= John Grattan (naturalist) =

Irish naturalist and anthropologist

John Grattan (1800 − 24 April 1871) was an Irish naturalist and anthropologist.

Grattan was born in Dublin in 1800. He trained as an apothecary in Dublin, and after travelling to Belfast, opened the ‘Grattan & Co Medical Hall’ in Belfast High Street in 1825. Three years later, he opened a factory producing mineral waters and fizzy drinks.

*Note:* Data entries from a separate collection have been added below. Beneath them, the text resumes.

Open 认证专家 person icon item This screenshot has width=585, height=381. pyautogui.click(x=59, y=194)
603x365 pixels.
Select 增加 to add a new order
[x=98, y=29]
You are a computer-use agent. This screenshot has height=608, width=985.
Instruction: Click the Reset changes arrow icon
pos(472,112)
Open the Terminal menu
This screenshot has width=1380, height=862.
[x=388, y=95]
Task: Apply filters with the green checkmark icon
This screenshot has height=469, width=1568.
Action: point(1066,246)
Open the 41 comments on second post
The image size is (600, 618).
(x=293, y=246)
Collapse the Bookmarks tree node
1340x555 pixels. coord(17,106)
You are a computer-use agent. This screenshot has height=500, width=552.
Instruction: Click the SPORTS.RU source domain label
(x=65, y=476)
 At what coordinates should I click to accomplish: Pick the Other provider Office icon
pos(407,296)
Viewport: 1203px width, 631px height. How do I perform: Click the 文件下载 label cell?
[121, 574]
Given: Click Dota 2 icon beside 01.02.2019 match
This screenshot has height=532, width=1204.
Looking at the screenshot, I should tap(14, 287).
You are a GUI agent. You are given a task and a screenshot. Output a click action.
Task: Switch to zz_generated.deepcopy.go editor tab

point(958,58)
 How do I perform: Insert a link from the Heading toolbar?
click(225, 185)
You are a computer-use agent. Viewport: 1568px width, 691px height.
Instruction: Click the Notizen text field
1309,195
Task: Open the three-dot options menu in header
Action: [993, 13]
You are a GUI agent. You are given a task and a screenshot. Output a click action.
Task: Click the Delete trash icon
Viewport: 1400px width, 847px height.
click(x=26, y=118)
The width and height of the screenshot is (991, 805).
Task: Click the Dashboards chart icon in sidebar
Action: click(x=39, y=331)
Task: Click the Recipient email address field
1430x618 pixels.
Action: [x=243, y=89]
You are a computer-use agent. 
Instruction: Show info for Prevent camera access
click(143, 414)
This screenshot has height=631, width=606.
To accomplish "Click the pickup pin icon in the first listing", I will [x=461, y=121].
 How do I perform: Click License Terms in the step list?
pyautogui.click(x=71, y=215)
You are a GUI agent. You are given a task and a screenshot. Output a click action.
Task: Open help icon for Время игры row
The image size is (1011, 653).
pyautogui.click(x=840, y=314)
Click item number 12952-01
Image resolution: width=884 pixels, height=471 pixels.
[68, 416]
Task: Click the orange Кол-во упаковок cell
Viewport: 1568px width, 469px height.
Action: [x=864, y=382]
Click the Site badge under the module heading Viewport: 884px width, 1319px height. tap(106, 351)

Grattan had wide interests in natural history and was a member of the Belfast Natural History Society. He is best known for his work on ancient Irish skulls collected by his friend Edmund Getty. He devised a system of skull measurements using an ingenious craniometer. This work was published in ‘The Ulster Journal of Archaeology’ in 1853.

He died on 24 April 1871 and was buried in Clifton Street cemetery in Belfast; his collection of skulls was given to the Belfast Museum.

"Grattan's work was almost contemporaneous with that of Anders Retzius, and nearly all of it was done before the German and French Schools had elaborated their schemes of skull measurements."

==Family==
He married Harriet Shaw and they had five daughters.

One daughter married Mr R. W. Pring; Pring and his sons went on to work with Grattan.